Pro-tip: Build an inclusive company culture right from the first moment you hire new talent

Re-think hiring qualifications: Do you really need 10 years of experience for that entry-level role? Overinflating the requirements for a position can push out more diverse candidates who might have the required skill set but not the paper qualifications. So often we see job descriptions that ask for extensive experience or advanced degrees that aren’t actually required to do the job. It’s estimated that only 36% of jobs are open to those without degrees and since we know colleges and universities do not have completely balanced student demographics you can see where this hiring trend is going. So take another look at your requirements and see if they’re truly in line with the work someone is being asked to do. 

Use assessments: One way to give diverse talent a fair shot at an open role is with the help of assessments. It’s always a good idea to rely on data over gut instinct when hiring, especially if you want to improve the diversity of your talent pipeline. Assessments can help you articulate an ideal candidate benchmark to provide a fair point of comparison for all candidates. They can also help keep your interviews on track with targeted, behavioural-based interview questions and a wealth of insights into who your candidate is before you even meet them.

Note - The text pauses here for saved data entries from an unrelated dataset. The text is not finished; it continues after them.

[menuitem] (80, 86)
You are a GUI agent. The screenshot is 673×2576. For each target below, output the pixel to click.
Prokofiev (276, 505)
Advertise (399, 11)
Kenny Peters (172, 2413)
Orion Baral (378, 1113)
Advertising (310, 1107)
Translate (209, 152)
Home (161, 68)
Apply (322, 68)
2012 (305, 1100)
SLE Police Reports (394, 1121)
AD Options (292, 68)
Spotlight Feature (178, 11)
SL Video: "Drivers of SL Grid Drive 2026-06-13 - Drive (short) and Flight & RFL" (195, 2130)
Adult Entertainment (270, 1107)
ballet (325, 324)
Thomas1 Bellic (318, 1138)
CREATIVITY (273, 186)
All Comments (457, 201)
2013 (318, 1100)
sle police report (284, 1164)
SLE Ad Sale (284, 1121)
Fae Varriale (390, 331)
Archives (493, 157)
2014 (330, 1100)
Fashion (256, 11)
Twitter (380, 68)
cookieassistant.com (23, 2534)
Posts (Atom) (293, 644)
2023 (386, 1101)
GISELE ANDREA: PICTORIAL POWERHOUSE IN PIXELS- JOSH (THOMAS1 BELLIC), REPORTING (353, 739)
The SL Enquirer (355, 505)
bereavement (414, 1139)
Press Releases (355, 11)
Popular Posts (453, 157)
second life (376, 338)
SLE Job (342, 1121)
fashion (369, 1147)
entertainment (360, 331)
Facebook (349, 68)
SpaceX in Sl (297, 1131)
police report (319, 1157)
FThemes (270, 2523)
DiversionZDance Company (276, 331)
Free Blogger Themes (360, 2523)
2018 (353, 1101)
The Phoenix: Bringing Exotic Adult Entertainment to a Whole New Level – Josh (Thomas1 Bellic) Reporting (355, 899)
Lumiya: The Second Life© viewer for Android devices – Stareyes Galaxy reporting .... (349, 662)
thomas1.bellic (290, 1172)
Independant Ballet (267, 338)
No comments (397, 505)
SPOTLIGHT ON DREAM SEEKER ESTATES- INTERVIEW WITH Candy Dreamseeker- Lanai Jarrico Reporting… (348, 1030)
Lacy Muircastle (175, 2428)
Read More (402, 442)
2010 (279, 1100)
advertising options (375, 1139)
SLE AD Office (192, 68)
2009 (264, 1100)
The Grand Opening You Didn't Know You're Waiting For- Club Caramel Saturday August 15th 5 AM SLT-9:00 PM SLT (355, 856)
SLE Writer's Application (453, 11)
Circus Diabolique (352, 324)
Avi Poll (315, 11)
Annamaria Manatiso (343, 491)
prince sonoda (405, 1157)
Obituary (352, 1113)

When you hire with a sense of fair play, that translates into your workforce and company culture. Stop making your own judgments about candidates and use actionable data to guide decisions instead. 

Workplace diversity starts with recruitment

Inclusivity should be a goal for all employers. It supports a healthier company culture, drives employee engagement, and can even improve retention rates long-term. Not to mention research shows there’s even evidence of increased profitability for companies who prioritize diversity & inclusion. But a diverse workforce won’t just happen. It’s important to have a plan about how you’ll support DE&I within your organization taking the employee experience into account, but your efforts shouldn’t stop there. Consider how you’re hiring in the first place and what unconscious barriers might be inadvertently built into your process. Providing candidates with an equal opportunity for all will give the diversity of your workforce a boost and ensure that you’re truly hiring the best person for the job.